The Democratic Progressive Party (DPP), together with other political forces, have the potential to fulfill the third criterion, but the biggest problem is deciding who will be most popular with the electorate.
In terms of experience and oratorical skills, National Taiwan University physician Ko Wen-je (柯文哲) cannot compete with former vice president Annette Lu (呂秀蓮), DPP Legislator Hsu Tain-tsair (許添財), Taipei City Council Deputy Speaker Chou Po-ya (周柏雅) or lawyer Wellington Koo (顧立雄).
The only things Ko has going for him are his youth and freshness, which position him relatively closer to the Internet generation, which includes many journalists.
The lack of the “oh no, not you again” effect accounts for Ko’s popularity in the polls.
DPP Chairman Su Tseng-chang (蘇貞昌) has his work cut out for him. He has to abide by the party’s rules and yet there is nobody in the party doing as well in the polls as Ko.
Actually, if the non-KMT forces prioritize defeating the KMT over everything else, they could always consider the “electoral fusion” or “ multiple party nomination” option sometimes used in local elections in the US.
The peculiar make-up of the New York City electorate, being comprised mainly of Catholics, Jews, African Americans and immigrants, predisposes it to voting Democrat.
For example, in the two decades following the end of former New York City mayor Fiorello La Guardia’s term — from 1945 to 1966 — there was not one Republican New York mayor.
The Republicans’ dry spell was broken by John Lindsay, a political maverick who registered for the 1965 New York mayoral election as a Republican, supported by the Liberal Party of New York. His campaign motto at that time was: “He is fresh and everyone else is tired.”

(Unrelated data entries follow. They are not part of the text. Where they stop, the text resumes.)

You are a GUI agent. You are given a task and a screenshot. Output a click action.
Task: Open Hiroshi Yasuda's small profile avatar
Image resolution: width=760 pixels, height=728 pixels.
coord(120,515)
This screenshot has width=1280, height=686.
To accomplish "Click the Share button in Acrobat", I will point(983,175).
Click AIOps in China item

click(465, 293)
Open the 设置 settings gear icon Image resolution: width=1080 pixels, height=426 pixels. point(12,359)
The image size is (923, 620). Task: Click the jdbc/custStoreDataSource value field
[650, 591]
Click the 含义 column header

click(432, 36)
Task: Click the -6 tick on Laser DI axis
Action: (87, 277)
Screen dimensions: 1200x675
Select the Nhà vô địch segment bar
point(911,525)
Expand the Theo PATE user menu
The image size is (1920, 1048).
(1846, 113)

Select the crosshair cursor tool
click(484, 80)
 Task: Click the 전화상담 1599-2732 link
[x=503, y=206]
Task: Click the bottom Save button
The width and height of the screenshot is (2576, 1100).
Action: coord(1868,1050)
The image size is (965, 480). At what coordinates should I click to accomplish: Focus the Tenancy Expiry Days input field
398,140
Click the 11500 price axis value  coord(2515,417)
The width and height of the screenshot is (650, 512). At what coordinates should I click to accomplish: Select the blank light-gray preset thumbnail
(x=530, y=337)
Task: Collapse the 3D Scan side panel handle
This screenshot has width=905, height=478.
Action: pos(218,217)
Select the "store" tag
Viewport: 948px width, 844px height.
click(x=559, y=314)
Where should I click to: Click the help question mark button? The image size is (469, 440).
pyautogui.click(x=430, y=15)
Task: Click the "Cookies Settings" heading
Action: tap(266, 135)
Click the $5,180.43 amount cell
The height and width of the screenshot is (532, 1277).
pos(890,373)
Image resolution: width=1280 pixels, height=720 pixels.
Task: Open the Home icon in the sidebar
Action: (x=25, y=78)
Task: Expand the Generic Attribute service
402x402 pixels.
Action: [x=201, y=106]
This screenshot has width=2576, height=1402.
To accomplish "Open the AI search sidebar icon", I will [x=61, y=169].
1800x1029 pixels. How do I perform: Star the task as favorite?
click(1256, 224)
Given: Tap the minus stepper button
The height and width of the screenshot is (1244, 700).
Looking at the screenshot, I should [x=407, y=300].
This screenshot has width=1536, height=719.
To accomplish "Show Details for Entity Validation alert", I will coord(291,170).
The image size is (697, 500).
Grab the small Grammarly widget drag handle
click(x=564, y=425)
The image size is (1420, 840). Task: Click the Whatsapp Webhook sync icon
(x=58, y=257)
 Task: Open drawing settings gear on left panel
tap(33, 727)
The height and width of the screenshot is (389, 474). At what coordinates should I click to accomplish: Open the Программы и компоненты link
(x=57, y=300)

Enjoying support from the Democratic Party and help from New York State Governor Nelson Rockefeller and Senator Jacob Javits, he won the three-way election.
However, when it came to seeking a second term, Lindsay lost the Republican primaries.
He still made it onto the list of candidates, but as a nominee of the Liberal Party of New York.
During the course of his two terms and eight years in office as New York mayor, Lindsay changed his political affiliation twice.
Between 1966 and 1969, for his first term, he stood as a Republican, with Liberal Party of New York support.
For re-election in 1969, he was with the Liberal Party of New York.
The following year he registered with the Democratic Party, retaining Liberal Party of New York support.
If the non-KMT forces trust the opinion polls — in which Ko is doing quite well — and make putting an end to the KMT’s politics of privilege a priority, then the best way to fulfill that third criterion could well be to let Ko into the DPP, let the party vote on whether it would accept him as its candidate and then negotiate with other political parties to give Ko their joint nomination.